When you look at that business, a couple of the big growth drivers go from the fact that A, two of the biggest products that we sell for, the diseases that we sell for, are asthma and allergy. Unfortunately, on a worldwide basis, both of those are growing, so we'll be growing with those.

The other thing we are doing, though, is expanding into other diseases, other therapies. We've just worked with a customer introducing our product on a pain medication used for post-operative cancer pain. That has been introduced in Europe, which has opened up a whole new therapy for us.

We're working on vaccines.

In terms of the marketplace growth, we have several big drivers.

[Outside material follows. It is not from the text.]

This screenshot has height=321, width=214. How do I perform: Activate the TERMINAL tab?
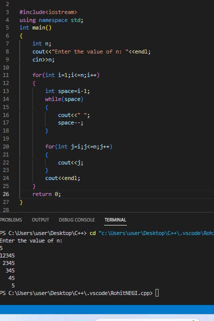point(116,220)
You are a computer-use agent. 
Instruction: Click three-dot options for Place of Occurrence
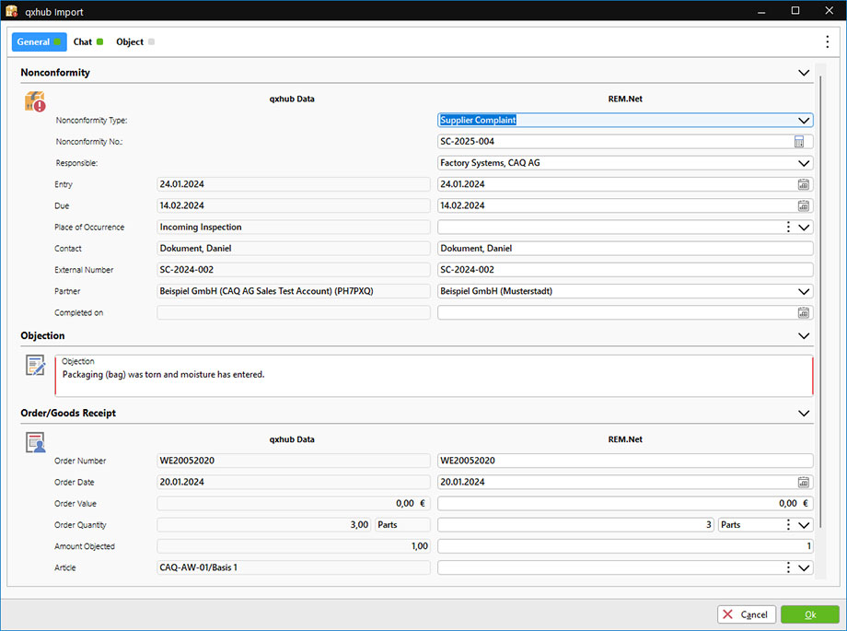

Again, we think we are by far the leader in that place, in that market space, and have good growth opportunity over the next five to 10 years.

Taggart: And the intellectual property around the pharmaceutical dispensers, that's protected because of the regulatory approval process. Can you talk maybe very briefly about how that works?

Hagge: Yeah, it's a good point.

Taggart: A lot of people don't get that. And it's really actually very crucial to the moat.

Hagge: It is and I think it's very different, as you said, a little bit different than our other product lines. Our product is part of the FDA approval process, so if you have an asthma inhaler, if you think about that, the amount you get out, the dosage you get out is critical to how well its going to come back and how well it will work.

We go through, with our customers the whole regulatory approval process, and that's anywhere from seven to 10 years in timeframe. So we're very much tied to theirs. If they want to change suppliers, they need to go back through that process again. It's a long a process. It's a difficult process.

For us, we also try to come back and bring in new technologies around actually working with the FDA. We've recently acquired a 70% ownership in a lab here in the United States that does a lot of testing for the FDA and does a lot of testing for our customers to come back and deal with some of the other regulatory issues. Technology is a key factor in our pharmaceutical business.

Taggart: We're very pleased to have you with us today, Steve. Thank you very much.

Thanks for joining us today. I'm Mike Taggart. Thanks for watching.